____ Data for this task
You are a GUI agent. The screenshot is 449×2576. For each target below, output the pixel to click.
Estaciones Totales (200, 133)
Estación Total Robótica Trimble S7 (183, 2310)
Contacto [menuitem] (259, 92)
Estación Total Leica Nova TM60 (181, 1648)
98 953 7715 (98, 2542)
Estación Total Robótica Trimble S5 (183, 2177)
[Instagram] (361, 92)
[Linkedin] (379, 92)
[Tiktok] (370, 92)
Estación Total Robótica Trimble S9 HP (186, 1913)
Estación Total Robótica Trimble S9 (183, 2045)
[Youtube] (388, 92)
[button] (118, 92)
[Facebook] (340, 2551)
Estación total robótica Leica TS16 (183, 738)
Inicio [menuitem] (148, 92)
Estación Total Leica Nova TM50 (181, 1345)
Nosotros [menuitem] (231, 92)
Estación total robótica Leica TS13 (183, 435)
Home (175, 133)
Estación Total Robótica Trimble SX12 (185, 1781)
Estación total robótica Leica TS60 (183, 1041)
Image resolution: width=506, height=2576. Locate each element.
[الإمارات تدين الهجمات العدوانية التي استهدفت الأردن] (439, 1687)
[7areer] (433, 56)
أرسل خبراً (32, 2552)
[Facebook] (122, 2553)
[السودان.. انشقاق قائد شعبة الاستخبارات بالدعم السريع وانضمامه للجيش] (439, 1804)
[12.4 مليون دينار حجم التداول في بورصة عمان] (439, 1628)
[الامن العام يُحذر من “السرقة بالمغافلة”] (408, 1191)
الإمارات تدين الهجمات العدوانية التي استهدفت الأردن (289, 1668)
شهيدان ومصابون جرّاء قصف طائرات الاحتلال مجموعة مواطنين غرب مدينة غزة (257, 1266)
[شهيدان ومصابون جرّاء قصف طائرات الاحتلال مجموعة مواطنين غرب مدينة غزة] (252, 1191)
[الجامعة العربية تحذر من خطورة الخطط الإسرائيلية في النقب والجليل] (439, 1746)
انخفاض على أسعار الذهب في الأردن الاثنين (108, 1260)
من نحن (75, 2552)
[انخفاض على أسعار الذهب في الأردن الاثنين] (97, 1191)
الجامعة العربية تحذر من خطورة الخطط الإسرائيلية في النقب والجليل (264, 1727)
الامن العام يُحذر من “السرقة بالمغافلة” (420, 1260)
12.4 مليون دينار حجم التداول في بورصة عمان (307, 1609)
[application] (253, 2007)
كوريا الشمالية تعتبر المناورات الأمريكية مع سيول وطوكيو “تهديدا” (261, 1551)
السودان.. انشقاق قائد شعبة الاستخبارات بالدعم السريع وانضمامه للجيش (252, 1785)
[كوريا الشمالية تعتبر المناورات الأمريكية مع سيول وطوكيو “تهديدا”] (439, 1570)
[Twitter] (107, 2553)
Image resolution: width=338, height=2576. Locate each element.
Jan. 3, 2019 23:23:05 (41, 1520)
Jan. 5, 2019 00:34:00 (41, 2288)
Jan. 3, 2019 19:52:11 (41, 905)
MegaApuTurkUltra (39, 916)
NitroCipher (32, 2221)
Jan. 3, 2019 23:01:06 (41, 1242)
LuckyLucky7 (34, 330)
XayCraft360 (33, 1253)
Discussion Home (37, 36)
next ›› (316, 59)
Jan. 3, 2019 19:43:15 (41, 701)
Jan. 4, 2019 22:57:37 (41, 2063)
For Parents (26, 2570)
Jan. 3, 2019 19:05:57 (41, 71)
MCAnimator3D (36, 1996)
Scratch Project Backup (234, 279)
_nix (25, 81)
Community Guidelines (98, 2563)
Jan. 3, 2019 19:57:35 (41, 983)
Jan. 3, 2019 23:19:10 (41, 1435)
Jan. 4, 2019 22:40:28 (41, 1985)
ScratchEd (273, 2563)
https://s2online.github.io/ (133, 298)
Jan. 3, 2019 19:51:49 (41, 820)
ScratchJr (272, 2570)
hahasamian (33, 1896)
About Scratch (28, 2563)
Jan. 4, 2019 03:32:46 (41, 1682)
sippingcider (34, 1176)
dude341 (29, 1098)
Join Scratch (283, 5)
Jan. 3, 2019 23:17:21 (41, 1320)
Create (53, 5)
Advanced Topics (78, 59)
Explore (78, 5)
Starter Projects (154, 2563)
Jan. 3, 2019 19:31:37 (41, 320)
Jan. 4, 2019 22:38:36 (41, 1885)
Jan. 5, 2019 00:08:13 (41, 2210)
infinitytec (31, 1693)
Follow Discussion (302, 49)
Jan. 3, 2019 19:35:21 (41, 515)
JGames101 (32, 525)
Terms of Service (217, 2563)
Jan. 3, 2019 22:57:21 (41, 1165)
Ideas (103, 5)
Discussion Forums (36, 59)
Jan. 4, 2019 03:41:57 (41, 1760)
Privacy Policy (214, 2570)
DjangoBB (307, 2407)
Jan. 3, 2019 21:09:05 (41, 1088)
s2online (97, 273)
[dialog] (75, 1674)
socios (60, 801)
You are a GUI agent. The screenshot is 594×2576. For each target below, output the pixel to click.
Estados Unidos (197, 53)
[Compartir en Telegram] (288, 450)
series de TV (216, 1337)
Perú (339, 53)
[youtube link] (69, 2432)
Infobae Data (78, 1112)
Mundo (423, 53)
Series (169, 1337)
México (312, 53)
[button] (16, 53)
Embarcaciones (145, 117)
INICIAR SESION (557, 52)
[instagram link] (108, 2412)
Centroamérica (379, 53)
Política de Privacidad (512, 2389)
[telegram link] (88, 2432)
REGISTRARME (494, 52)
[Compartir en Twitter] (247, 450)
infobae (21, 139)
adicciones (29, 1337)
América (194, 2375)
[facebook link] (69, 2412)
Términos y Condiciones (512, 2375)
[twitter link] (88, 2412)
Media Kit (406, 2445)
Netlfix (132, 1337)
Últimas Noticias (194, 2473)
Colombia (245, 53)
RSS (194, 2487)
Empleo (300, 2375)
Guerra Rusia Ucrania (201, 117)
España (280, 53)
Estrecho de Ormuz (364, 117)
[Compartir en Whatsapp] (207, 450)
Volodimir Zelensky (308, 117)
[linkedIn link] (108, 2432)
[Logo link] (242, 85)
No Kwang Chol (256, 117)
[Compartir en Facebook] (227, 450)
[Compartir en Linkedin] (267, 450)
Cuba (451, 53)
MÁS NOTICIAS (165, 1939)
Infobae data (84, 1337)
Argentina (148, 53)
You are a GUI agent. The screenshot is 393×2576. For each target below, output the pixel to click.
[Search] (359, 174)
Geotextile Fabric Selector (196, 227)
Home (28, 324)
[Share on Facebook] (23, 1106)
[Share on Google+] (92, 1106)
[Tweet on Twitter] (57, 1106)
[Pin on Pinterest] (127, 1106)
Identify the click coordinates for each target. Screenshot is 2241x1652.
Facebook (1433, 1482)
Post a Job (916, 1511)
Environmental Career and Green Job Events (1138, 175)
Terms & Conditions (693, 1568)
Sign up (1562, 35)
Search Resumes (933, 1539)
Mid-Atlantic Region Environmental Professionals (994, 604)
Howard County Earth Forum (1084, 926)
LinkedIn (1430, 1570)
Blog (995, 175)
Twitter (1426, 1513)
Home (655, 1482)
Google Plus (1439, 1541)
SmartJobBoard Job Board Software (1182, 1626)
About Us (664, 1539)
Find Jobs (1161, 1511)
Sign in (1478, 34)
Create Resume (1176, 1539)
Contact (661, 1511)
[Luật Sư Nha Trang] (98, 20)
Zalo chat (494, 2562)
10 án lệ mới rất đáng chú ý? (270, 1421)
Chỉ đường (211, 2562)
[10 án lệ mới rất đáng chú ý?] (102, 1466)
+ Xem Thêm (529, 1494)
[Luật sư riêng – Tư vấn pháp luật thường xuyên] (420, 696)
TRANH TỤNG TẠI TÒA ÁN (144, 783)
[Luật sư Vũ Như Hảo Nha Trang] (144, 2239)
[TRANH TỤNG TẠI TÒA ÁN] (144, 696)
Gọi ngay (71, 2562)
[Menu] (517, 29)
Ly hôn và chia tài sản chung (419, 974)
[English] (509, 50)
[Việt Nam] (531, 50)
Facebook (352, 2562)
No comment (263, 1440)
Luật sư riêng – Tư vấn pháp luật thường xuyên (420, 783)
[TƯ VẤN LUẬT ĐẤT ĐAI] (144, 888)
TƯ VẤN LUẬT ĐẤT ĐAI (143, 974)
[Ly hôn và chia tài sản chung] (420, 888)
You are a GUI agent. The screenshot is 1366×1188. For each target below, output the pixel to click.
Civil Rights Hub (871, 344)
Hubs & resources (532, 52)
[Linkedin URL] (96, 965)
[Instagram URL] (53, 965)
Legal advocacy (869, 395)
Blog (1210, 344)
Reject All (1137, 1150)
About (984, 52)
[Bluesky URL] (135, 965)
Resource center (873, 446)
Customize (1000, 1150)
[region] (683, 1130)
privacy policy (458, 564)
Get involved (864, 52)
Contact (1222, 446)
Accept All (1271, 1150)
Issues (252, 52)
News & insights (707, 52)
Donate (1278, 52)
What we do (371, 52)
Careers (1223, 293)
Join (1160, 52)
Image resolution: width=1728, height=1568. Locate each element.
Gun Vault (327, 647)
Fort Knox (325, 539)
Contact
________
Work instructions:
Could you set down, word for word, only the lines above from the line with "Estación Total Leica Nova TM50 (181, 1345)" to the line with "[الإمارات تدين الهجمات", including both?

Output:
Estación Total Leica Nova TM50 (181, 1345)
Nosotros [menuitem] (231, 92)
Estación total robótica Leica TS13 (183, 435)
Home (175, 133)
Estación Total Robótica Trimble SX12 (185, 1781)
Estación total robótica Leica TS60 (183, 1041)
Image resolution: width=506, height=2576. Locate each element.
[الإمارات تدين الهجمات العدوانية التي استهدفت الأردن] (439, 1687)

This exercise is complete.